In 1894, Flammarion devised a third cinema apparatus in his dystopic The End of the World.46 A docufiction, the book is premised on a comet whose orbit, discovered by a woman mathematician, will cross Earth’s path. Martians warn Earth by sending a “photophonic message” to an astronomical observatory in India—which is now postcolonial and independent from Great Britain. Martians also send a live-cast communication via a “telephonoscope”—that is, a “projection apparatus” showing “hieroglyphs” all at once on a “plate,” a “mirror,” and a “curtain” (Flammarion, La Fin du monde, 131–32).

Given his decades-long interest for cinema technology, it is not surprising that after the Lumière Cinématographe was unveiled in December 1895, Flammarion quickly adapted the new media for astronomy. In December 1897, he presented to the Société Astronomique de France the following project: “Through the cinématographe, however, a terrestrial globe may be photographed revolving on itself, seemingly isolated in space against the dark background of a starry sky, tilted on its axis and seen from all points of the equator as well as the pole. We can thereby behold an image of the Earth as we would see it from the Moon, for instance, and see our planet slowly and majestically rotating in a uniform and calm motion.”47 At last, the enduring visualization of rotating Earth seen from a lunar point of view would be materialized.

With the help of an artist painting the globe (Hippolyte Berteaux), an engineer designing a rotating machine with an invisible cam (M. Chateau), and a camera operator filming the rotating globe (Eugène Pirou), Flammarion directed this simulation movie. A piece of the actual filmstrip was reproduced in an issue of Cosmos of May 1898.48 Danielle Chaperon states that the film was never shown, but this is not quite correct.49 A correspondent from the Los Angeles Herald in Paris witnessed one of the shows on February 15, 1898, and gave a detailed account. There were at least two films. One, lasting two minutes, is described as “a picture of the earth as seen by the inhabitants of the moon, if there be any,” and was thus likely the animation picture I examined. The correspondent describes a second live-action film condensing an entire night of astronomical observation into two minutes by way of stop-action astrophotography:

Engraving showing a grid of seventy-two photographs of a model of Earth rotating five degrees in each frame.

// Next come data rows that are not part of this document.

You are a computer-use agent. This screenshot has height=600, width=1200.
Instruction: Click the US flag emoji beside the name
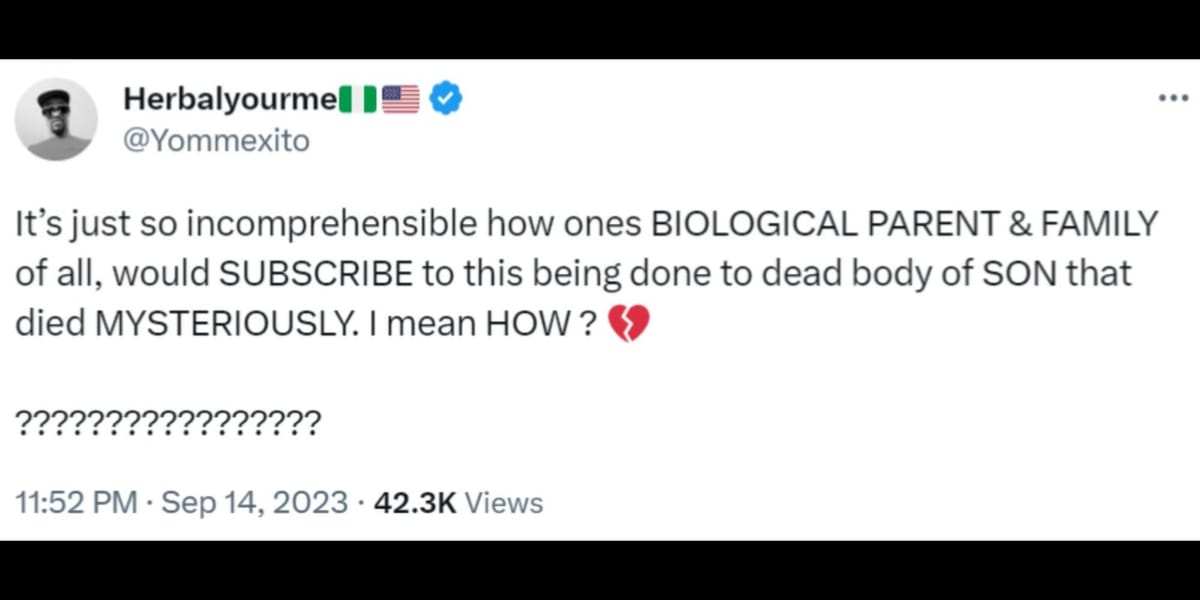[x=400, y=99]
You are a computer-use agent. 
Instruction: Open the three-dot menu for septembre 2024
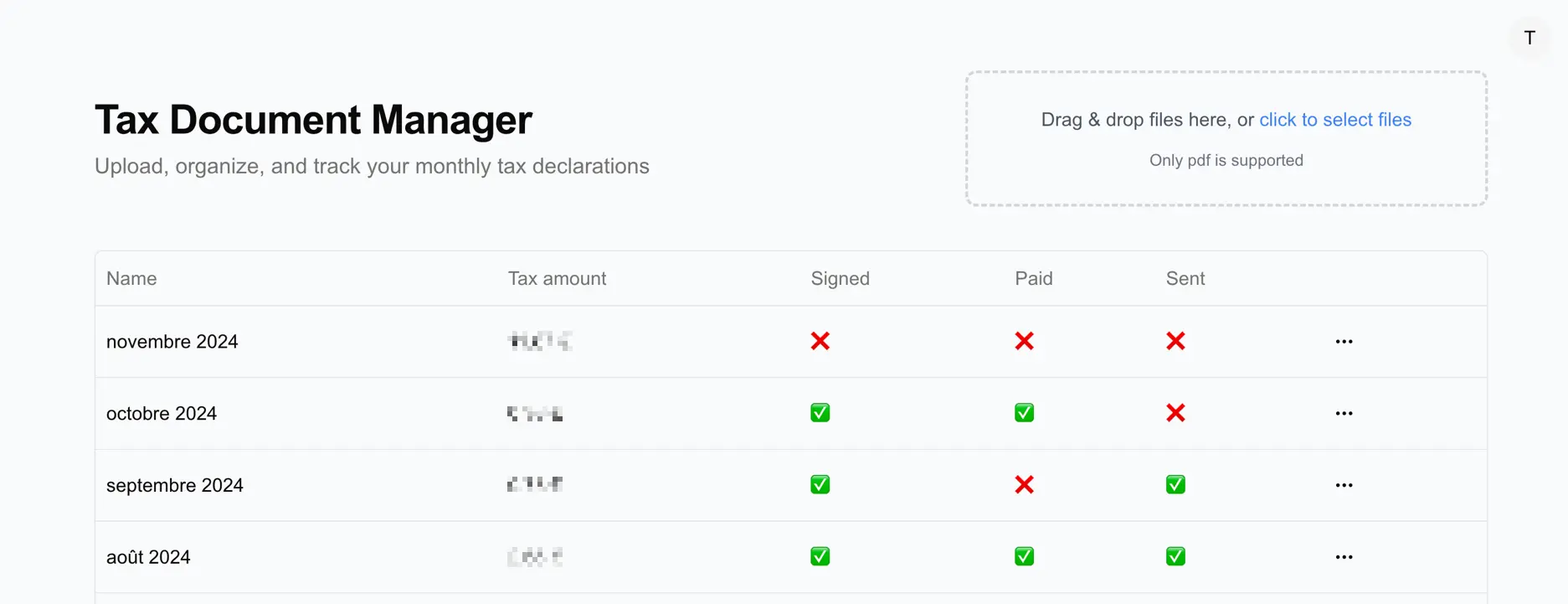[1344, 486]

Figure 7.9. Reproduction of filmstrip by Eugène Pirou for Flammarion’s animation film. L. Reverchon, “Le Kosmokinétographe,” Cosmos 693 (May 7, 1898): 588. Courtesy of La Bibliothèque Nationale de France Gallica.

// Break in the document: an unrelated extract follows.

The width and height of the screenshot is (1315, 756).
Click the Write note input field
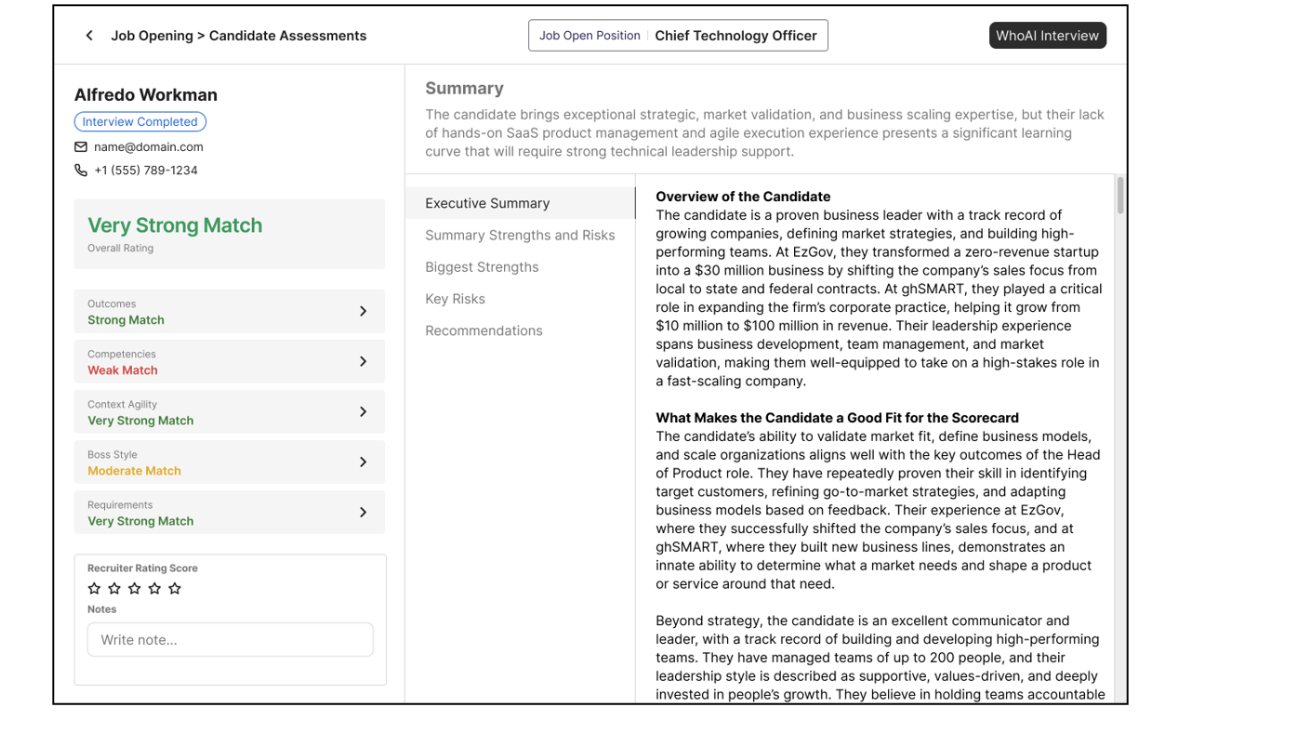click(230, 640)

Newspaper illustration of a theatrical stage with a screen showing the partially eclipsed Moon and stars. An insert shows a cameraman taking the shot.

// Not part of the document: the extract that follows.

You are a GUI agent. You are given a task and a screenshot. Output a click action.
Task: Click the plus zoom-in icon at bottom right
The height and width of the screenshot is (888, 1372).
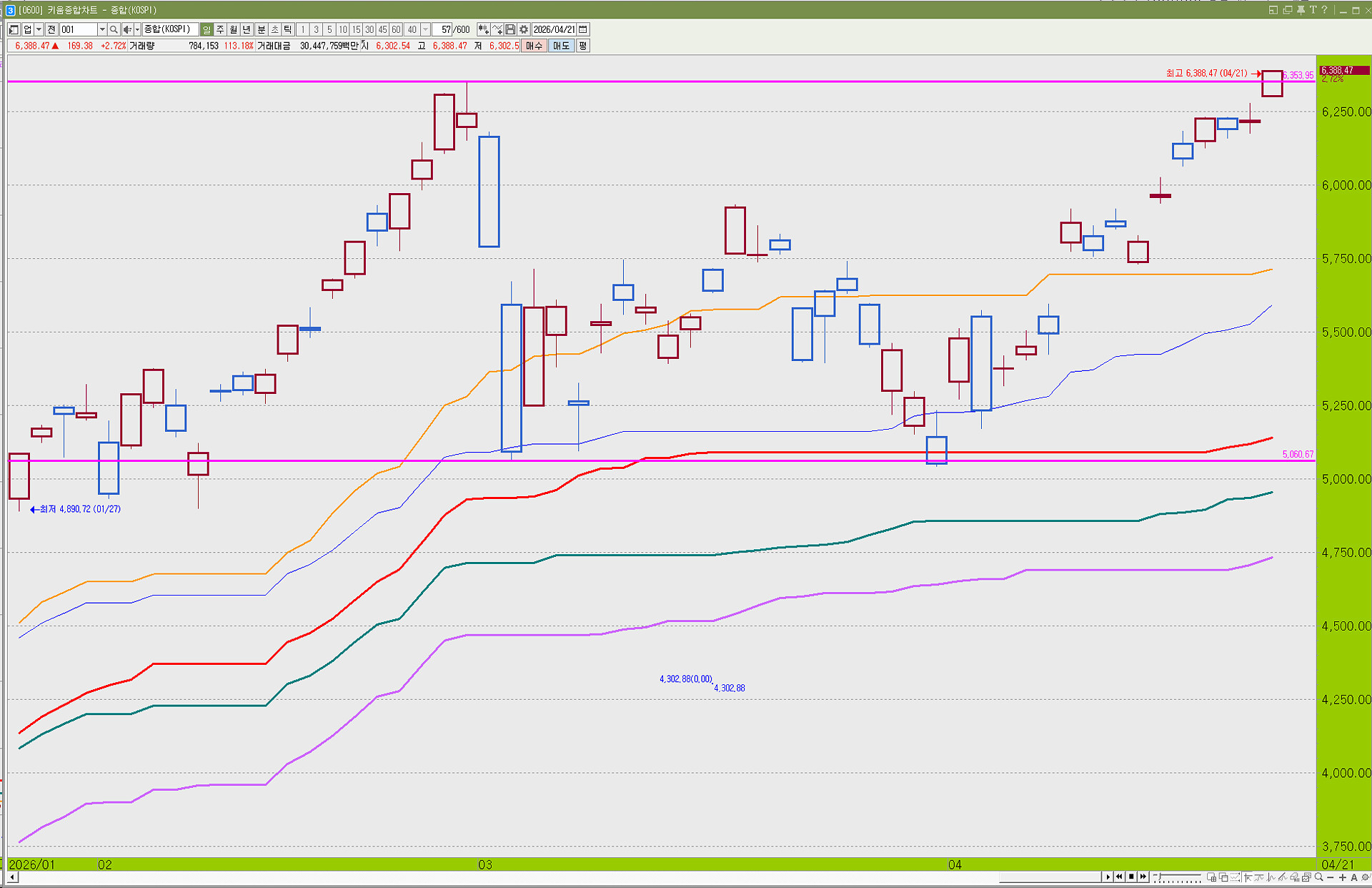click(1342, 877)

Figure 7.10. Illustration of Flammarion’s simulation film of an eclipse with illustration of stop-action filming of a real eclipse. Anon. “A Night Condensed into Two Minutes,” Los Angeles Herald: Sunday Morning, February 28, 1898, 17.

In order to make the consecutive pictures that would enable him to portray the scenes of the heavens at various stages of the night, [Flammarion] took thousands of proofs on the same film, and made a number of proofs on different nights, and in this way made a series of photographs showing the gradual going down of the sun, the coming out of the stars, the rising of the moon, its motions during the night, and the entire movements of the ever-changing astronomical bodies from darkness to dawn.

The flying stars that shot mysteriously across the firmament during the night were all faithfully portrayed, and the whole scene of the star-lit heavens transferred to the film, ending with the breaking of day and the chasing away of the stars by the rising sun in the morning.50

Chaperon provides the scenario of a third film, which is more like an entire program with a travel journey shown in various episodes—from a seaside at night to the Andromeda galaxy and back (Chaperon, “Le Cinématographe astronomique,” 58). Through much of 1898, Flammarion worked on a complex show of astronomical films meant to be projected at the Cosmorama building planned for the 1900 Exposition Universelle in Paris. Nothing came of it, but the grandiose space journey program Chaperon describes fits that millennial occasion.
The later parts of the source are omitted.